## Work to complete
Copy out the data below. Leave nothing out and alter nothing.

※

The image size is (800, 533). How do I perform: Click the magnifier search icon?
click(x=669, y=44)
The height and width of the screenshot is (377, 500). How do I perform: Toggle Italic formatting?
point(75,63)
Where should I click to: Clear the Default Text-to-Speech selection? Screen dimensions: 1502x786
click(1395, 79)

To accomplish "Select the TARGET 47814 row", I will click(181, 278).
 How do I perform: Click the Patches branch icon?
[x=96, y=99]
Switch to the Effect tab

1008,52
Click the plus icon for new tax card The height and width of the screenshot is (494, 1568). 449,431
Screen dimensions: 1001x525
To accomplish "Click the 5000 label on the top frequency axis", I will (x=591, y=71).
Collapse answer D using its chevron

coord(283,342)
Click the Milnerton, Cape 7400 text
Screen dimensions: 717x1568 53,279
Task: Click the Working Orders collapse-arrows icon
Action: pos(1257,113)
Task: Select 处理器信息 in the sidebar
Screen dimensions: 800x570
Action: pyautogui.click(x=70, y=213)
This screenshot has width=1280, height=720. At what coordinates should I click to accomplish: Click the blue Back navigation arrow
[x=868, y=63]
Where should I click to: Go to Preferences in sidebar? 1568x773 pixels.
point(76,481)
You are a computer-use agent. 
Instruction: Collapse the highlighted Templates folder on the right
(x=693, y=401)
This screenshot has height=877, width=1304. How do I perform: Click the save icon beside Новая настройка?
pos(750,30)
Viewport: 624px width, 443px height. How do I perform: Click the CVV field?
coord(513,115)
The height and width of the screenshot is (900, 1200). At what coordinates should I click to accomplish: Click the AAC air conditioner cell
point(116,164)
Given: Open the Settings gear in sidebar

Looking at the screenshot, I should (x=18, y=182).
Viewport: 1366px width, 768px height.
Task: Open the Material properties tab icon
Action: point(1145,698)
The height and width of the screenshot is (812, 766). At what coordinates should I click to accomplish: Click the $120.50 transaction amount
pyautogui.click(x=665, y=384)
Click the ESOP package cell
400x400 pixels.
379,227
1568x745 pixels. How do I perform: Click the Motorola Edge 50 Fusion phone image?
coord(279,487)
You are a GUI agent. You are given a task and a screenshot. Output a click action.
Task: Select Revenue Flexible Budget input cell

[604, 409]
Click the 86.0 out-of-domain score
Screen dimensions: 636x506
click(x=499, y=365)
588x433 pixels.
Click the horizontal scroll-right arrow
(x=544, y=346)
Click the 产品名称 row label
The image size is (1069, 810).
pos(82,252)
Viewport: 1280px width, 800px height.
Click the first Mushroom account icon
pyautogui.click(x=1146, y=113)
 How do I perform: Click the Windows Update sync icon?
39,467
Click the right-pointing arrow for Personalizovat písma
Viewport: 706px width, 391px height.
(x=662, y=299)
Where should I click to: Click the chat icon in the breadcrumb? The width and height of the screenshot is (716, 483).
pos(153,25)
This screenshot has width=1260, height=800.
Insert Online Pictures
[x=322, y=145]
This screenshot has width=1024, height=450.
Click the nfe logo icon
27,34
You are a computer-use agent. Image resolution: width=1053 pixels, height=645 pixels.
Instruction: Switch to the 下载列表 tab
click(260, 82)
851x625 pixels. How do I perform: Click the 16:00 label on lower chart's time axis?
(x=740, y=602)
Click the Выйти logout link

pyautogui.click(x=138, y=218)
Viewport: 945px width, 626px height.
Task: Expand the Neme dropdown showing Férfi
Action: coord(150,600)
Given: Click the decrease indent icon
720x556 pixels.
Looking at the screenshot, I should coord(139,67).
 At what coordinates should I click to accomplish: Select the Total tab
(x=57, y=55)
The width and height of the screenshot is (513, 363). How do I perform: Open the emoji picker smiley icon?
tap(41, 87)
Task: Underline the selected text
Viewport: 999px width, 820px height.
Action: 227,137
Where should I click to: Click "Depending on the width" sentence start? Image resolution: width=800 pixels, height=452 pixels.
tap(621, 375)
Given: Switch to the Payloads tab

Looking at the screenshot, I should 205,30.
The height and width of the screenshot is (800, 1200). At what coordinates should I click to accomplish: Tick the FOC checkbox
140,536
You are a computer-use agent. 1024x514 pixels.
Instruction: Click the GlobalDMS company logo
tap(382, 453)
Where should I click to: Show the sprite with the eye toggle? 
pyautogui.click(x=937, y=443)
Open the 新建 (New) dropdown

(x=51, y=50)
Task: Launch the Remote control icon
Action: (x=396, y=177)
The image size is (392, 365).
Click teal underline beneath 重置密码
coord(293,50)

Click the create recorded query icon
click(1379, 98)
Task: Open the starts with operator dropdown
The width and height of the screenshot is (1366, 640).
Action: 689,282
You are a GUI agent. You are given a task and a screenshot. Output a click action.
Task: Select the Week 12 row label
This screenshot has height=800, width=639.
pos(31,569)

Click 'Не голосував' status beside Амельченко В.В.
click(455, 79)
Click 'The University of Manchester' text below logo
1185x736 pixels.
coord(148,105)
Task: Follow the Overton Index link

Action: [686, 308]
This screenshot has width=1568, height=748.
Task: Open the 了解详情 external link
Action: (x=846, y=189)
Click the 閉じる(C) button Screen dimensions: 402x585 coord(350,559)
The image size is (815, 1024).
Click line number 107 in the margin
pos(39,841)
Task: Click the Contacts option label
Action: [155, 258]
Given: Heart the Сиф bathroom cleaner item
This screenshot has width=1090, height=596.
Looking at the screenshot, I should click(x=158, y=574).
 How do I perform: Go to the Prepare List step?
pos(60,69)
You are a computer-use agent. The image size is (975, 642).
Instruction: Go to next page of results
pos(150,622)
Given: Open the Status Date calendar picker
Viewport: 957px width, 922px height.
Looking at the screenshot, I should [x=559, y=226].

※

## Result below
The image size is (800, 533). How do I perform: Click the magnifier search icon?
click(x=669, y=44)
The height and width of the screenshot is (377, 500). How do I perform: Toggle Italic formatting?
point(75,63)
Where should I click to: Clear the Default Text-to-Speech selection? Screen dimensions: 1502x786
click(1395, 79)

To accomplish "Select the TARGET 47814 row", I will click(181, 278).
 How do I perform: Click the Patches branch icon?
[x=96, y=99]
Switch to the Effect tab

1008,52
Click the plus icon for new tax card The height and width of the screenshot is (494, 1568). 449,431
Screen dimensions: 1001x525
To accomplish "Click the 5000 label on the top frequency axis", I will (x=591, y=71).
Collapse answer D using its chevron

coord(283,342)
Click the Milnerton, Cape 7400 text
Screen dimensions: 717x1568 53,279
Task: Click the Working Orders collapse-arrows icon
Action: pos(1257,113)
Task: Select 处理器信息 in the sidebar
Screen dimensions: 800x570
Action: pyautogui.click(x=70, y=213)
This screenshot has width=1280, height=720. At what coordinates should I click to accomplish: Click the blue Back navigation arrow
[x=868, y=63]
Where should I click to: Go to Preferences in sidebar? 1568x773 pixels.
point(76,481)
You are a computer-use agent. 
Instruction: Collapse the highlighted Templates folder on the right
(x=693, y=401)
This screenshot has height=877, width=1304. How do I perform: Click the save icon beside Новая настройка?
pos(750,30)
Viewport: 624px width, 443px height. How do I perform: Click the CVV field?
coord(513,115)
The height and width of the screenshot is (900, 1200). At what coordinates should I click to accomplish: Click the AAC air conditioner cell
point(116,164)
Given: Open the Settings gear in sidebar

Looking at the screenshot, I should (x=18, y=182).
Viewport: 1366px width, 768px height.
Task: Open the Material properties tab icon
Action: point(1145,698)
The height and width of the screenshot is (812, 766). At what coordinates should I click to accomplish: Click the $120.50 transaction amount
pyautogui.click(x=665, y=384)
Click the ESOP package cell
400x400 pixels.
379,227
1568x745 pixels. How do I perform: Click the Motorola Edge 50 Fusion phone image?
coord(279,487)
You are a GUI agent. You are given a task and a screenshot. Output a click action.
Task: Select Revenue Flexible Budget input cell

[604, 409]
Click the 86.0 out-of-domain score
Screen dimensions: 636x506
click(x=499, y=365)
588x433 pixels.
Click the horizontal scroll-right arrow
(x=544, y=346)
Click the 产品名称 row label
The image size is (1069, 810).
pos(82,252)
Viewport: 1280px width, 800px height.
Click the first Mushroom account icon
pyautogui.click(x=1146, y=113)
 How do I perform: Click the Windows Update sync icon?
39,467
Click the right-pointing arrow for Personalizovat písma
Viewport: 706px width, 391px height.
(x=662, y=299)
Where should I click to: Click the chat icon in the breadcrumb? The width and height of the screenshot is (716, 483).
pos(153,25)
This screenshot has width=1260, height=800.
Insert Online Pictures
[x=322, y=145]
This screenshot has width=1024, height=450.
Click the nfe logo icon
27,34
You are a computer-use agent. Image resolution: width=1053 pixels, height=645 pixels.
Instruction: Switch to the 下载列表 tab
click(260, 82)
851x625 pixels. How do I perform: Click the 16:00 label on lower chart's time axis?
(x=740, y=602)
Click the Выйти logout link

pyautogui.click(x=138, y=218)
Viewport: 945px width, 626px height.
Task: Expand the Neme dropdown showing Férfi
Action: coord(150,600)
Given: Click the decrease indent icon
720x556 pixels.
Looking at the screenshot, I should coord(139,67).
 At what coordinates should I click to accomplish: Select the Total tab
(x=57, y=55)
The width and height of the screenshot is (513, 363). How do I perform: Open the emoji picker smiley icon?
tap(41, 87)
Task: Underline the selected text
Viewport: 999px width, 820px height.
Action: 227,137
Where should I click to: Click "Depending on the width" sentence start? Image resolution: width=800 pixels, height=452 pixels.
tap(621, 375)
Given: Switch to the Payloads tab

Looking at the screenshot, I should 205,30.
The height and width of the screenshot is (800, 1200). At what coordinates should I click to accomplish: Tick the FOC checkbox
140,536
You are a computer-use agent. 1024x514 pixels.
Instruction: Click the GlobalDMS company logo
tap(382, 453)
Where should I click to: Show the sprite with the eye toggle? 
pyautogui.click(x=937, y=443)
Open the 新建 (New) dropdown

(x=51, y=50)
Task: Launch the Remote control icon
Action: (x=396, y=177)
The image size is (392, 365).
Click teal underline beneath 重置密码
coord(293,50)

Click the create recorded query icon
click(1379, 98)
Task: Open the starts with operator dropdown
The width and height of the screenshot is (1366, 640).
Action: 689,282
You are a GUI agent. You are given a task and a screenshot. Output a click action.
Task: Select the Week 12 row label
This screenshot has height=800, width=639.
pos(31,569)

Click 'Не голосував' status beside Амельченко В.В.
click(455, 79)
Click 'The University of Manchester' text below logo
1185x736 pixels.
coord(148,105)
Task: Follow the Overton Index link

Action: [686, 308]
This screenshot has width=1568, height=748.
Task: Open the 了解详情 external link
Action: (x=846, y=189)
Click the 閉じる(C) button Screen dimensions: 402x585 coord(350,559)
The image size is (815, 1024).
Click line number 107 in the margin
pos(39,841)
Task: Click the Contacts option label
Action: [155, 258]
Given: Heart the Сиф bathroom cleaner item
This screenshot has width=1090, height=596.
Looking at the screenshot, I should click(x=158, y=574).
 How do I perform: Go to the Prepare List step?
pos(60,69)
You are a computer-use agent. The image size is (975, 642).
Instruction: Go to next page of results
pos(150,622)
Given: Open the Status Date calendar picker
Viewport: 957px width, 922px height.
Looking at the screenshot, I should [x=559, y=226].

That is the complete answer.